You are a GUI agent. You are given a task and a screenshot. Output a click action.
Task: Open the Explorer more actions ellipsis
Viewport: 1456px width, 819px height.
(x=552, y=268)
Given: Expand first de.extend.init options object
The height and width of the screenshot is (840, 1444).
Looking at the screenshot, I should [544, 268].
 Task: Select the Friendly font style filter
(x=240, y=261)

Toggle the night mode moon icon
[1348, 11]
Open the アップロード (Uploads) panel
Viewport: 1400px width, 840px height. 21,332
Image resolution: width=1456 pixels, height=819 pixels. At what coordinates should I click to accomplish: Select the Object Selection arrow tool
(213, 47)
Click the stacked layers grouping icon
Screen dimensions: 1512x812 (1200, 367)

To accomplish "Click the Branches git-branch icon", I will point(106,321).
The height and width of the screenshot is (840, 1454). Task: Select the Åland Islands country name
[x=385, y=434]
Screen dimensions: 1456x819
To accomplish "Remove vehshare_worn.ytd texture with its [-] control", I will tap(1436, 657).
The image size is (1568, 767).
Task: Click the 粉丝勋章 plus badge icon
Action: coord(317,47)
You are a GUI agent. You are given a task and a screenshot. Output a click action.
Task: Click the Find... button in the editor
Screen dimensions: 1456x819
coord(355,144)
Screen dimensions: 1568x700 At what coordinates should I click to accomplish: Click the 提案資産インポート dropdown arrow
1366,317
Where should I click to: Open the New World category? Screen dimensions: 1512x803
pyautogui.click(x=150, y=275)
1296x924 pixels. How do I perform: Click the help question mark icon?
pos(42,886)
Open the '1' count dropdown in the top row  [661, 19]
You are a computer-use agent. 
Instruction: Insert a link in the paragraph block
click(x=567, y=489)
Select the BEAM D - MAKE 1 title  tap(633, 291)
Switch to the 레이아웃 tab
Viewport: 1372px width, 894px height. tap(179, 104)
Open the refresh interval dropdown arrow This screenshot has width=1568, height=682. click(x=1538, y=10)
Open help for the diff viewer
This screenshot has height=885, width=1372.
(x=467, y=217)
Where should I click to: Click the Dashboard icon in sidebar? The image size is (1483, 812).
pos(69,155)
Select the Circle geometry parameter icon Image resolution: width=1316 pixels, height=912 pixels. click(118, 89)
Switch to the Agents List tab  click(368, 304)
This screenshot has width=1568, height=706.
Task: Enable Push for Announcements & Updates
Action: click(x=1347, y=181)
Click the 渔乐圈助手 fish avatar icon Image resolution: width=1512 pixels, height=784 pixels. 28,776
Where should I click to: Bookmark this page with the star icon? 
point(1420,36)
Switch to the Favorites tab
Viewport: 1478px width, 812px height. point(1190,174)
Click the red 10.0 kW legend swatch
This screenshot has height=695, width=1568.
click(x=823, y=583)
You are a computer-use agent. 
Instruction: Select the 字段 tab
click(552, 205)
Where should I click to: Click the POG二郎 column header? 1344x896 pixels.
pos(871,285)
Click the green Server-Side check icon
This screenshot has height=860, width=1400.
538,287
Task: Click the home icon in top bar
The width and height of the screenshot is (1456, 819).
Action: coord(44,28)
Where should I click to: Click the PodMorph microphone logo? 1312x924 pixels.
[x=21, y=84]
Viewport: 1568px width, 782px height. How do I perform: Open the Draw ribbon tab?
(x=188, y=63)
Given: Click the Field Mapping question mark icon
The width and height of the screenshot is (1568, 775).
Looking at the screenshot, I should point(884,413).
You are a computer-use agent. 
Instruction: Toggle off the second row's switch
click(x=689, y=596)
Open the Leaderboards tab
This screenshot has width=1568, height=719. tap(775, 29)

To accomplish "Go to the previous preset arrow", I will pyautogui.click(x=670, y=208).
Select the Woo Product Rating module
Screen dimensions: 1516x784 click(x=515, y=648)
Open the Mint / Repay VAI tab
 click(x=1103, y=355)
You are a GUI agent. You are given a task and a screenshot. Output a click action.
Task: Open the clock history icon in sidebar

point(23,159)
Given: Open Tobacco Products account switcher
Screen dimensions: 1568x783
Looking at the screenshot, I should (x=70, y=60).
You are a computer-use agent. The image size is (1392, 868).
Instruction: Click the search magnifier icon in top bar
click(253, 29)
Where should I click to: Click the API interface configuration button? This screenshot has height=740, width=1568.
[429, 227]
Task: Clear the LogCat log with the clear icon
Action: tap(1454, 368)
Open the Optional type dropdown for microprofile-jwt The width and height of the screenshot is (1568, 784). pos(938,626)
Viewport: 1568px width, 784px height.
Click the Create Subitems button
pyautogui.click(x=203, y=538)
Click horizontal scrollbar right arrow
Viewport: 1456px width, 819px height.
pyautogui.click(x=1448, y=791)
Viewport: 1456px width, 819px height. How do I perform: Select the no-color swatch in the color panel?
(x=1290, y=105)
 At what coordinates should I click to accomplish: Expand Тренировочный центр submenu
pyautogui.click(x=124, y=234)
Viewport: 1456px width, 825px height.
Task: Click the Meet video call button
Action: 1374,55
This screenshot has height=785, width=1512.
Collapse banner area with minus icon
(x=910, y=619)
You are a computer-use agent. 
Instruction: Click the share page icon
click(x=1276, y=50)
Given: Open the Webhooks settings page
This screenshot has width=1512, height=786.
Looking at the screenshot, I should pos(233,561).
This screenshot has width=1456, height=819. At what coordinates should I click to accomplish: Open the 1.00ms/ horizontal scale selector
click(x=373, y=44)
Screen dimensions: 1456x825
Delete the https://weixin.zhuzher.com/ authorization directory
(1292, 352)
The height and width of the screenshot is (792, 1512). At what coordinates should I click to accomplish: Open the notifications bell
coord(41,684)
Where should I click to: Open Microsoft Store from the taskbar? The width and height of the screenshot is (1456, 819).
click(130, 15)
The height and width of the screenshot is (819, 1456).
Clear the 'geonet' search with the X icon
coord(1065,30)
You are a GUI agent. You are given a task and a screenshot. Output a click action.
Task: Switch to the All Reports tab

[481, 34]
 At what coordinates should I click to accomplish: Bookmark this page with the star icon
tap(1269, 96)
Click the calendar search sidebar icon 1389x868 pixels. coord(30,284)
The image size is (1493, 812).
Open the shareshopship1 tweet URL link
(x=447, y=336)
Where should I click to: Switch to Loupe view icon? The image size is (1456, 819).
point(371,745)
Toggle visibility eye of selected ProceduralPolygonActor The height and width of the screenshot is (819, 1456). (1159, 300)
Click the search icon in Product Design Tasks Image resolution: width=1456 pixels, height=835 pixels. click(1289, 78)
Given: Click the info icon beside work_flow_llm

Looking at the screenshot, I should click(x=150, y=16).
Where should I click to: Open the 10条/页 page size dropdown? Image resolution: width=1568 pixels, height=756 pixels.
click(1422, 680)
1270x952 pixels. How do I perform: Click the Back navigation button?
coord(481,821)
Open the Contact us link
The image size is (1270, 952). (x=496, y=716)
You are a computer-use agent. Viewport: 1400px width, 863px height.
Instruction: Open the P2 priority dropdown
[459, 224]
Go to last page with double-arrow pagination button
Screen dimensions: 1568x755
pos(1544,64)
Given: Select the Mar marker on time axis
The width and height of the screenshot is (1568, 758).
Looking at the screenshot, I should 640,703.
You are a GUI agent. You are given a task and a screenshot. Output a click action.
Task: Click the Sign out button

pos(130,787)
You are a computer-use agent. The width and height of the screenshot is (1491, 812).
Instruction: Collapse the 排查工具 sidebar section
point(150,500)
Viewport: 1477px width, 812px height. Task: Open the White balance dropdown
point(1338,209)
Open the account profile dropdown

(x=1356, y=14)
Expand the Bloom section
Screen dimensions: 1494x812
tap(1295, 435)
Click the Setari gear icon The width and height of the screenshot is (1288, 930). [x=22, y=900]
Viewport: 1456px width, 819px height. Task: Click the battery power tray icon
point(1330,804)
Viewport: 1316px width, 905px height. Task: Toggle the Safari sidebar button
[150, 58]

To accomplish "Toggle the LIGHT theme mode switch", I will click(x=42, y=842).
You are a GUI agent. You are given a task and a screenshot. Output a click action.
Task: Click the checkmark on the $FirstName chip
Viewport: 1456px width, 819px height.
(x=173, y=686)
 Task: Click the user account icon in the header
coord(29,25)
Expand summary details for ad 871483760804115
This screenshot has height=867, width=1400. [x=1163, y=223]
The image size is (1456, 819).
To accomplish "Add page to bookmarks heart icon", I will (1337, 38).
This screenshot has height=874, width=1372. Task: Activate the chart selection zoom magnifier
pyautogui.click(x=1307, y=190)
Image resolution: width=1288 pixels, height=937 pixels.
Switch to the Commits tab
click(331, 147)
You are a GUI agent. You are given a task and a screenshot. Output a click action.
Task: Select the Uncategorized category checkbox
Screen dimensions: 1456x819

▸ **WHAT IS REQUIRED**:
From the records above, copy only the lines starting with the line that holds "Click the calendar" and going on through the line that holds "Click the search icon", exactly as written.

▸ **EXPECTED OUTPUT**:
Click the calendar search sidebar icon 1389x868 pixels. coord(30,284)
The image size is (1493, 812).
Open the shareshopship1 tweet URL link
(x=447, y=336)
Where should I click to: Switch to Loupe view icon? The image size is (1456, 819).
point(371,745)
Toggle visibility eye of selected ProceduralPolygonActor The height and width of the screenshot is (819, 1456). (1159, 300)
Click the search icon in Product Design Tasks Image resolution: width=1456 pixels, height=835 pixels. click(1289, 78)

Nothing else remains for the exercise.